Personal information
- Full name: Aleksandr Vitalyevich Grigoryan
- Date of birth: 28 September 1966 (age 59)
- Place of birth: Yerevan, Soviet Union

Senior career*
- Years: Team / Apps / (Gls)
- 1990–1991: Alashkert / 10 / (0)

Managerial career
- 1991–1993: Asmaral Kislovodsk (scout)
- 1993–1994: DYuSSh-3 Kislovodsk
- 1994–1996: Olimp Kislovodsk (scout)
- 1996: Nart Cherkessk (assistant)
- 1996: Nika Krasny Sulin (academy)
- 1998–1999: CSKA Kislovodsk (academy)
- 1999–2001: Energy Voronezh (assistant)
- 2002–2005: WFC Lada Togliatti
- 2006: WFC Nadezhda Noginsk
- 2007–2009: Zvezda-2005 Perm
- 2009–2010: Nizhny Novgorod
- 2011: Khimki
- 2011–2012: SKA-Khabarovsk
- 2013: Mashuk-KMV Pyatigorsk
- 2013–2014: Luch-Energiya Vladivostok
- 2014–2015: Tosno
- 2015: Pakhtakor (consultant)
- 2015–2017: SKA-Khabarovsk
- 2017: Anzhi Makhachkala
- 2017: Ararat Moscow
- 2017–2018: Luch-Energiya Vladivostok
- 2018–2019: CSKA Moscow (women)
- 2019: Tambov
- 2019–2021: Urartu
- 2021: Alashkert
- 2021–2022: CSKA Moscow (women)
- 2023: Kuban Krasnodar

= Aleksandr Grigoryan =

Armenian footballer and coach

 Aleksandr Vitalyevich Grigoryan (Александр Витальевич Григорян; born 28 September 1966) is an Armenian professional football coach and a former player. He also holds Russian citizenship.

==Managerial career==
In August 2015, Grigoryan left his role as consultant to Pakhtakor Tashkent.
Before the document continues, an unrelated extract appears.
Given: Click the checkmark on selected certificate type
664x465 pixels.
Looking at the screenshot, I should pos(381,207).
On 5 January 2017 Grigoryan and SKA-Khabarovsk parted ways by mutual agreement, taking over as manager of Anzhi Makhachkala on the same day. Following Anzhi's defeat to Dynamo Moscow on 12 August 2017, Grigoryan resigned as the club's manager, before being appointed FC Ararat Moscow's new manager two days later.

He was hired as the manager of Luch-Energiya Vladivostok on 26 December 2017. He was fired from Luch-Energiya on 20 April 2018.
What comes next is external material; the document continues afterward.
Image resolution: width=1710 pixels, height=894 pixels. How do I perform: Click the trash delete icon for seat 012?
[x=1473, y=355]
On 19 October 2019 Grigoryan left FC Tambov by mutual consent after they lost their 4th game in a row and remained at the last place in the Russian Premier League.
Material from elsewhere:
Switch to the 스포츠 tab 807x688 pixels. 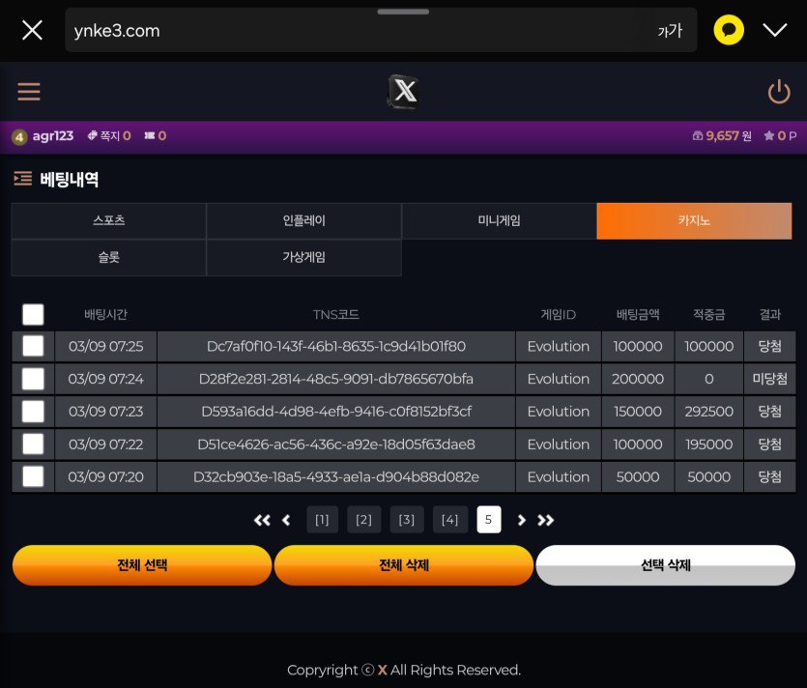[108, 220]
On 24 November 2019, Grigoryan was appointed as manager of FC Urartu after the resignation of Ilshat Fayzulin. He left FC Urartu on 10 March 2021.

On 20 May 2021, Grigoryan was announced as FC Alashkerts new Head Coach. Grigoryan left Alashkert on 22 July 2021 due to his wife's poor health, returning to the club on 31 July 2021. On 20 September 2021 he announced his retirement.

From September 2021 to October 2022 - head coach of the CSKA women's football team.

On 17 May 2023, Grigoryan was hired by Russian First League club Kuban Krasnodar.